WIP: Generalize shrinking

edsko commented 5 years ago

See #262 for discussion.

@stevana This is a WIP PR. This implements the generalization we previously discussed, but only for the sequential case. Submitting it as a PR now so you can take a look to see what you think. I've not yet tried the test suite (since that will require implementing the parallel case also), but I have tested it in my real project and it works like a charm. As you can see in the PR, the update to the code is actually not that big either, which is good.

I think tomorrow I will try to finish my own test case now that this is working and available before trying to update the parallel case. I've not used parallel testing very much yet so might be a little slower.

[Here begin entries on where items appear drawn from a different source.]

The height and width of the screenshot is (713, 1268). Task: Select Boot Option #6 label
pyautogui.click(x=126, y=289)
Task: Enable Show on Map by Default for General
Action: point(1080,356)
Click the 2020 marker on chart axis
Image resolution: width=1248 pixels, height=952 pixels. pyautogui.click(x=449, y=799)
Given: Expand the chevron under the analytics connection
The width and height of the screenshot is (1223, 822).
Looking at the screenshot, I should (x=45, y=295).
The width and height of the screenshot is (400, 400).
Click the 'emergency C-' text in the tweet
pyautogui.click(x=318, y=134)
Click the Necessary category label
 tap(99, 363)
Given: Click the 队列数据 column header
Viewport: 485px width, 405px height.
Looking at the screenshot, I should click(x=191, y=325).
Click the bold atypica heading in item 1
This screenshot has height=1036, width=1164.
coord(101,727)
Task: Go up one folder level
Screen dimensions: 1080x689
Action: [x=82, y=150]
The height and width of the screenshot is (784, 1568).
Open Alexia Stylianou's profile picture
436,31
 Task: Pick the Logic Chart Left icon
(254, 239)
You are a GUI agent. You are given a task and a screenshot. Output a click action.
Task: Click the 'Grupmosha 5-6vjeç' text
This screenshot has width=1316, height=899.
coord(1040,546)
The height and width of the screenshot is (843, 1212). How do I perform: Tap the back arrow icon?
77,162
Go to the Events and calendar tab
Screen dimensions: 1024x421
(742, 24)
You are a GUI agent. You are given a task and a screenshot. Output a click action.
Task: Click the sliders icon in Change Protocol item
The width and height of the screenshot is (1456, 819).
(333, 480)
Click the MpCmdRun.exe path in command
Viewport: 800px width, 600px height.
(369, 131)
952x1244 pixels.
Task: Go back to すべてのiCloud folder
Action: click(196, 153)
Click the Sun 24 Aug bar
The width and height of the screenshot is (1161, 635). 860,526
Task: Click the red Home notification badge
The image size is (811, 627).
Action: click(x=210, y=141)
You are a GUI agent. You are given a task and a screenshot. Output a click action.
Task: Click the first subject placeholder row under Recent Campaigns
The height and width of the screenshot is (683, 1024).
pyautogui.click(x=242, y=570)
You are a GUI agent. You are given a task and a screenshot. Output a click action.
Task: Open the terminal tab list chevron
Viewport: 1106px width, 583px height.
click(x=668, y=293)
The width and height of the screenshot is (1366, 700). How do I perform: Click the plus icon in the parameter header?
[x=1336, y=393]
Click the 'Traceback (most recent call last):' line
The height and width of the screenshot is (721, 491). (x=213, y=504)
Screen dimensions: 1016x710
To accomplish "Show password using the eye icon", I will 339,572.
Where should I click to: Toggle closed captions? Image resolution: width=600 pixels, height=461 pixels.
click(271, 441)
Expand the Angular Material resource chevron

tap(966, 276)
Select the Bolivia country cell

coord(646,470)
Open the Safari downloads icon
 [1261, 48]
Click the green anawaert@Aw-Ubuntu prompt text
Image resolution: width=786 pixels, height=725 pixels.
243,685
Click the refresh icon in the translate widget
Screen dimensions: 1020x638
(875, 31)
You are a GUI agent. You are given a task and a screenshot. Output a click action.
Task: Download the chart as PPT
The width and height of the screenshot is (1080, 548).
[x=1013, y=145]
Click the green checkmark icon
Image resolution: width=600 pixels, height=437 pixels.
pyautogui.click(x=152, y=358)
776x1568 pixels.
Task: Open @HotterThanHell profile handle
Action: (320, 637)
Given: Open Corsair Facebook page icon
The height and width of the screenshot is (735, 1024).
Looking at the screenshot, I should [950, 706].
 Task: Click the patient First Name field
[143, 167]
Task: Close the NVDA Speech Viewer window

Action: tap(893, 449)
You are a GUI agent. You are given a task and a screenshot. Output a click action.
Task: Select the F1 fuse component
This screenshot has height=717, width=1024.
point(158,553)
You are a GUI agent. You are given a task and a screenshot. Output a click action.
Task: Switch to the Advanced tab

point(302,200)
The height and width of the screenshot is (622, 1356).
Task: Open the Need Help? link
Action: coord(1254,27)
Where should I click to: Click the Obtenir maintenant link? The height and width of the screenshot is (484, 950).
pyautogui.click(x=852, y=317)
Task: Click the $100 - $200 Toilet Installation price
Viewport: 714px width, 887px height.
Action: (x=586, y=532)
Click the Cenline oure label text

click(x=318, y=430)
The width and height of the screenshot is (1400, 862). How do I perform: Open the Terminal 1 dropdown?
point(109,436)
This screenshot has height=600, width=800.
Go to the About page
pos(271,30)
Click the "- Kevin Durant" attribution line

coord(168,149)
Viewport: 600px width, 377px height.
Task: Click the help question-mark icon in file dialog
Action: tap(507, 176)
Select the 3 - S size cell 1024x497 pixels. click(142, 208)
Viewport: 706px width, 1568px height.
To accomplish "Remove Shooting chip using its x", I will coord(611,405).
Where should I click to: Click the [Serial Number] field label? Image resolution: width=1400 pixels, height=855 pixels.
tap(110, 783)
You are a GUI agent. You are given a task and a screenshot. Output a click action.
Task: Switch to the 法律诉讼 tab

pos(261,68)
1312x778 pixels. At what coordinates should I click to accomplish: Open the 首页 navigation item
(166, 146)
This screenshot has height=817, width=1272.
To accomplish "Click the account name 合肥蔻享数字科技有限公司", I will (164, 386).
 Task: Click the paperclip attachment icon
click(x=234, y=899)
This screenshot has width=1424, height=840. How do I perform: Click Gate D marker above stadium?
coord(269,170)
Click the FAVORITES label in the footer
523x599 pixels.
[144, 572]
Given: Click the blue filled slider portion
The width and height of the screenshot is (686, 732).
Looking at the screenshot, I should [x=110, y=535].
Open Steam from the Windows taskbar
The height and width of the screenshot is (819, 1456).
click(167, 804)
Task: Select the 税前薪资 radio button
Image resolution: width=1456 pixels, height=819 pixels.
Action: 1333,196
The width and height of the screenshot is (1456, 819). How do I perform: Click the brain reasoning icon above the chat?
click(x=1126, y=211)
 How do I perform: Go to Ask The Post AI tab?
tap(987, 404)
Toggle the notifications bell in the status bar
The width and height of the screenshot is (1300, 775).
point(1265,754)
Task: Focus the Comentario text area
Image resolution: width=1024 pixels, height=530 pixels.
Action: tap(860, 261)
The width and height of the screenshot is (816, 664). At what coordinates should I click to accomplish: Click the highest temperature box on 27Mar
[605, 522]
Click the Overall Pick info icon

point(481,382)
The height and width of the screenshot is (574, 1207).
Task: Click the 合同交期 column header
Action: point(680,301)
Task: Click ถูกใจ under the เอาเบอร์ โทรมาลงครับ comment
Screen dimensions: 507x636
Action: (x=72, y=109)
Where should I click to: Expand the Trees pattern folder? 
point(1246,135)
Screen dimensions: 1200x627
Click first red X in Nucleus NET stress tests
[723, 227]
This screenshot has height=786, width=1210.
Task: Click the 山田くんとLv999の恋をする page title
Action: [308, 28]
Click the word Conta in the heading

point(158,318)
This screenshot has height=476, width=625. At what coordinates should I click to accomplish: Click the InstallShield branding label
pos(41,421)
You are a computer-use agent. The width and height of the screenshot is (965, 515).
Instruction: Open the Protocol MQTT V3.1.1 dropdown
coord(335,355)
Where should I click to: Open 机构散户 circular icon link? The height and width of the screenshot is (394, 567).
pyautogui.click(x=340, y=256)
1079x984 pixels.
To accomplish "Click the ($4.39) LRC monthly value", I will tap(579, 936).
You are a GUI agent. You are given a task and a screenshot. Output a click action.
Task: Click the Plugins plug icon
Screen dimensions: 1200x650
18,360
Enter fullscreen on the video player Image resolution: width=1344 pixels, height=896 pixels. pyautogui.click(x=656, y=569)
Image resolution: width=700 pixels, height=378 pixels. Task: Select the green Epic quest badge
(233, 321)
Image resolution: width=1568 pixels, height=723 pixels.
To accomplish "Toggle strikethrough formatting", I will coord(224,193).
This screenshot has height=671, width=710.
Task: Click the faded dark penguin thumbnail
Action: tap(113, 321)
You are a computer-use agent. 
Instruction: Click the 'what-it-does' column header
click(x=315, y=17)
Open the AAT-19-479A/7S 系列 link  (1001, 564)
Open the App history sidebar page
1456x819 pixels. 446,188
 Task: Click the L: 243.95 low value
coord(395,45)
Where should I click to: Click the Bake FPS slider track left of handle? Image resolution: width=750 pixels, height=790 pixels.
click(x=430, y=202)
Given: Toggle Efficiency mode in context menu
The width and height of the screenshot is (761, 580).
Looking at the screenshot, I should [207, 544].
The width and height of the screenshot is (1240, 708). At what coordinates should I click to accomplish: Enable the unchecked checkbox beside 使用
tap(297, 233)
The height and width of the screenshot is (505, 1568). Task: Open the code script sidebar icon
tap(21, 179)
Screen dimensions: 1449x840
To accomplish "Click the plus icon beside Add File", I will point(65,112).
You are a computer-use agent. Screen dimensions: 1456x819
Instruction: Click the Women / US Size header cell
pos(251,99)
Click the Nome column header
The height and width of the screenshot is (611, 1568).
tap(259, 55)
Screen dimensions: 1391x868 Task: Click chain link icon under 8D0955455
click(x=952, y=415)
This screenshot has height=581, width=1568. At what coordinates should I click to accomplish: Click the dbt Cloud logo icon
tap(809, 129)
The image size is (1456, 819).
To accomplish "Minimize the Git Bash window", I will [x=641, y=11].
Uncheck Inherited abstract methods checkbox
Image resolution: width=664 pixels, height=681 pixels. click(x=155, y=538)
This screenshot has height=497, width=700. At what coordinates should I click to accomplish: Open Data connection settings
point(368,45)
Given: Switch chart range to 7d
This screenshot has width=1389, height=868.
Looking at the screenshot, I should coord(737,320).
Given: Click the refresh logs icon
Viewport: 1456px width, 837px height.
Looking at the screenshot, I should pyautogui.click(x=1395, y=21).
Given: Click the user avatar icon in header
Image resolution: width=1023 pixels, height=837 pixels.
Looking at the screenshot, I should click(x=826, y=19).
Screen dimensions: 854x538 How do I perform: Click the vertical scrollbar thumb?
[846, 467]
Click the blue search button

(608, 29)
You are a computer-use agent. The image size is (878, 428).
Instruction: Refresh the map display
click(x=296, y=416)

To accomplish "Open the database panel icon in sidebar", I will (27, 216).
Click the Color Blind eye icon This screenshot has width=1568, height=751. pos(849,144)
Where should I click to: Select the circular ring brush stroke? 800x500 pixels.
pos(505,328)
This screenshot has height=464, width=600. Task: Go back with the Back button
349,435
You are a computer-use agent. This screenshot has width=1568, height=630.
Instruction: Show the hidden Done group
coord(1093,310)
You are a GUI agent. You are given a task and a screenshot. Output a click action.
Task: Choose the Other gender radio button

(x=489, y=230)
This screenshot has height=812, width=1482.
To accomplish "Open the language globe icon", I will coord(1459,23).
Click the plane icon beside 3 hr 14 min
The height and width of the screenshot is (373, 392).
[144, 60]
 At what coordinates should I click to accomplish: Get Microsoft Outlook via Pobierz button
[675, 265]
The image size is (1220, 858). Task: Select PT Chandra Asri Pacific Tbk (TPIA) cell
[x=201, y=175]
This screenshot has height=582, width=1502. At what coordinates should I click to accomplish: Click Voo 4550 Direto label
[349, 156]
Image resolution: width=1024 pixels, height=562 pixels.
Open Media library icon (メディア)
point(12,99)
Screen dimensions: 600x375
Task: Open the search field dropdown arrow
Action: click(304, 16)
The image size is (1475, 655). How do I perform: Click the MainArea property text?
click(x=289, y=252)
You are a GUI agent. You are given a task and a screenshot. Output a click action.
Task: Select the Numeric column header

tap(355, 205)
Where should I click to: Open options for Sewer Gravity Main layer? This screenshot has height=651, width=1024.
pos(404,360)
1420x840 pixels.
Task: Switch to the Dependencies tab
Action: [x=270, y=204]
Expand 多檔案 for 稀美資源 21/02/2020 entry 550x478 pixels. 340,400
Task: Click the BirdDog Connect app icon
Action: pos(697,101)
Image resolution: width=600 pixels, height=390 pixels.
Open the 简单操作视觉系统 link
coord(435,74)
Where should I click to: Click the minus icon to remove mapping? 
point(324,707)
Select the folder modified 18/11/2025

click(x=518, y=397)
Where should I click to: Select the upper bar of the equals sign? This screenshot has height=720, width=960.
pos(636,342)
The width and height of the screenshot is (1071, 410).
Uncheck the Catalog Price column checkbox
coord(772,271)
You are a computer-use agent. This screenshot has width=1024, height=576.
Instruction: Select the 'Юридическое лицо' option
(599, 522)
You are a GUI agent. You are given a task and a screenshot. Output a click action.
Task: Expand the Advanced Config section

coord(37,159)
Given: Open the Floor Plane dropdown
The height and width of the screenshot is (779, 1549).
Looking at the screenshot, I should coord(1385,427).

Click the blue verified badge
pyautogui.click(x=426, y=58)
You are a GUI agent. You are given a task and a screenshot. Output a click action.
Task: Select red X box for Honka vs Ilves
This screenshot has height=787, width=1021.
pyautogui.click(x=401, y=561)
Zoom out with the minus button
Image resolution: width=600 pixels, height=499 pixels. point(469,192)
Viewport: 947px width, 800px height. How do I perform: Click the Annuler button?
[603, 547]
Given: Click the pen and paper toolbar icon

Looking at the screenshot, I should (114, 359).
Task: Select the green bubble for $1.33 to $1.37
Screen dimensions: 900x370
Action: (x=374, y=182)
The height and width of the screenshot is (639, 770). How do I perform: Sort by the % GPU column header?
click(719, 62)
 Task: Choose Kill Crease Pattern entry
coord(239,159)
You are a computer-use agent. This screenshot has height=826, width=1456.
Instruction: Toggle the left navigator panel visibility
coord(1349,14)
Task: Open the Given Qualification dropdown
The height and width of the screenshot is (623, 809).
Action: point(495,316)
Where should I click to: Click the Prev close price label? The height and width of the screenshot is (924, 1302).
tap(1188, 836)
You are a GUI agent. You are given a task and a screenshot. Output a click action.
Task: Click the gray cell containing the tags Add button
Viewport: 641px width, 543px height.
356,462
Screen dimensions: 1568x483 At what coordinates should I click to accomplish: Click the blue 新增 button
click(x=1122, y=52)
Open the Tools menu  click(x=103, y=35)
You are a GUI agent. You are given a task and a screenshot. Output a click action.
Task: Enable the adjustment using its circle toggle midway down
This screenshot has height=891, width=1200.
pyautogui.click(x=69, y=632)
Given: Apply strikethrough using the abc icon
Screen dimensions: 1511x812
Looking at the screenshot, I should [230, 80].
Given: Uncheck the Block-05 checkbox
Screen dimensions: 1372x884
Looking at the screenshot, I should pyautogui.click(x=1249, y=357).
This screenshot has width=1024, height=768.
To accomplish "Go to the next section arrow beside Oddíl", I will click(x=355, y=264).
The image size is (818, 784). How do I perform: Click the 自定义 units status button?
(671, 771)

stevana commented 5 years ago

Yep, looks good!

(If you can think of a way to include some tests of shrinking working along the way that would be really useful. The bug you found before was a regression actually... We used to have some tests for shrinking, but those tests were annoying to maintain so I deleted them during a refactor...)

Regarding parallel testing: that's actually the cool part, :-). Feel free to ask, if anything isn't clear!

edsko commented 5 years ago

@stevana Ok, just pushed another commit that deals with the parallel case. Please take a careful look. I think the modifications in the end are similar as for the sequential case, and I think apart from the shrinking itself, it should not change any of the current behaviour. The test suite passes except that for the doc test I'm getting

# quickcheck-state-machine-test -p Doctest
Tests
  Doctest Z module: FAIL
    Exception: quickcheck-state-machine-test: can't find a package database at /home/edsko/wt/clients/iohk/ouroboros-network/dist-newstyle/packagedb/ghc-8.2.2

which seems completely unrelated to my patch?

A comment on the implementation: the sequential case split the shrinking of a list of commands from the shrinking of the commands themselves (which needs the model). For the parallel case we need to do the same, except that we now have more structure: a prefix, then a list of pairs of list of commands. To keep this somewhat tractible, I introduced some machinery in the .Util module to shrink a value and record whether something changed. This then makes the rest of the implementation fairly straight-forward.

Don't merge this yet, I will try to also write a property or two about shrinking. However, I'd be curious to hear your review of my changes and whether you think this is OK.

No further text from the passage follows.